-- SOURCE MATERIAL follows --

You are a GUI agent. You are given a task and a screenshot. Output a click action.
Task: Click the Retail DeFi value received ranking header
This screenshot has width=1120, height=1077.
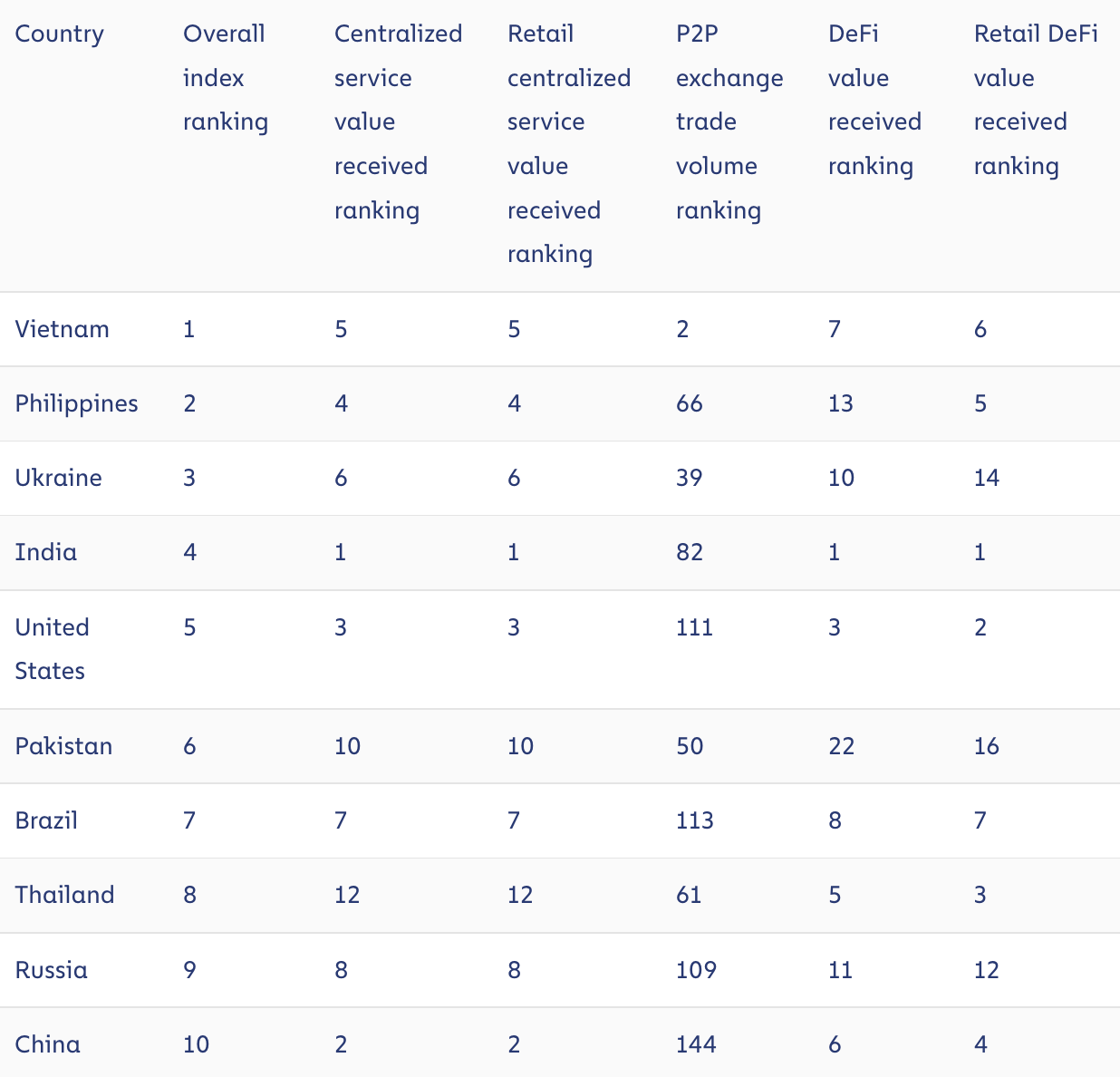[1036, 100]
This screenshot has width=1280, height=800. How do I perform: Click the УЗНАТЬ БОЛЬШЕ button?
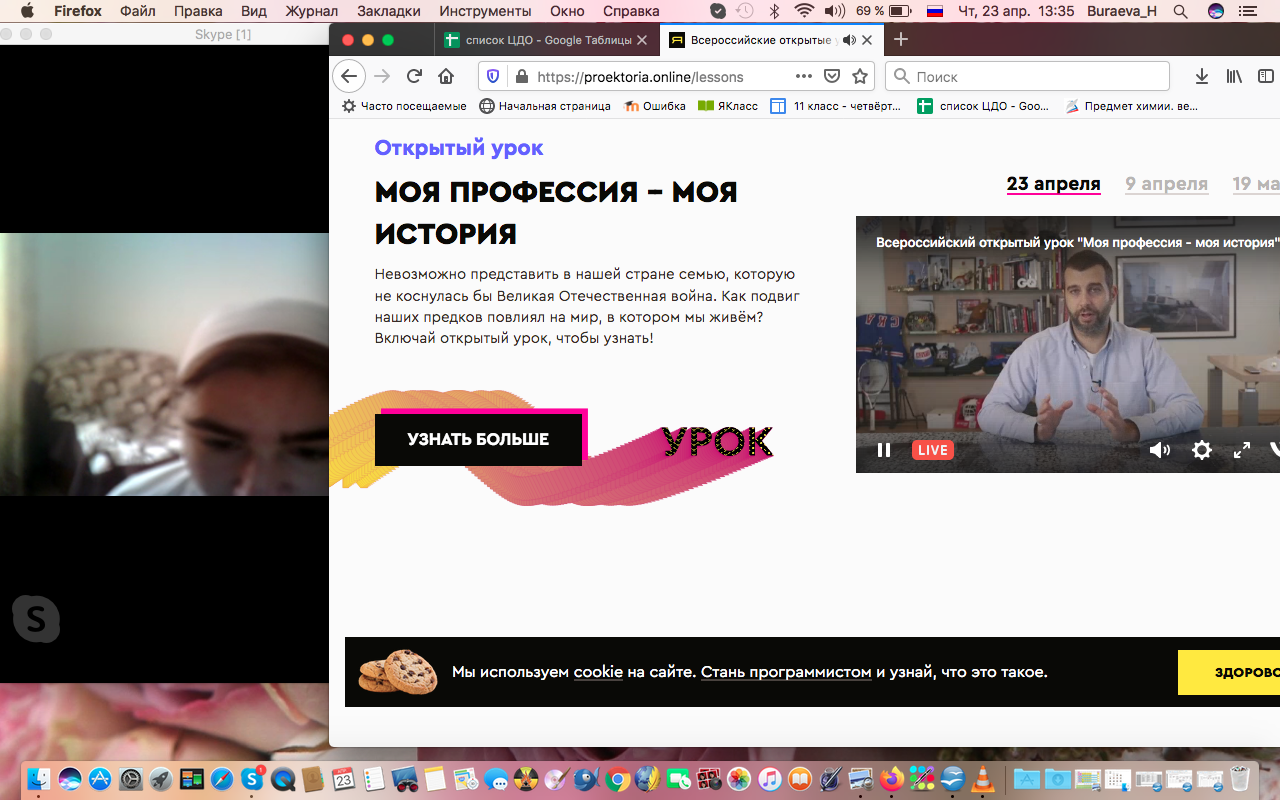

-- SOURCE MATERIAL concluded --

* **WORK ORDER**
Write every line of the data out again exactly, leaving out all images.

* **EXERCISE OUTPUT**
You are a GUI agent. You are given a task and a screenshot. Output a click action.
Task: Click the Retail DeFi value received ranking header
This screenshot has width=1120, height=1077.
[1036, 100]
This screenshot has width=1280, height=800. How do I perform: Click the УЗНАТЬ БОЛЬШЕ button?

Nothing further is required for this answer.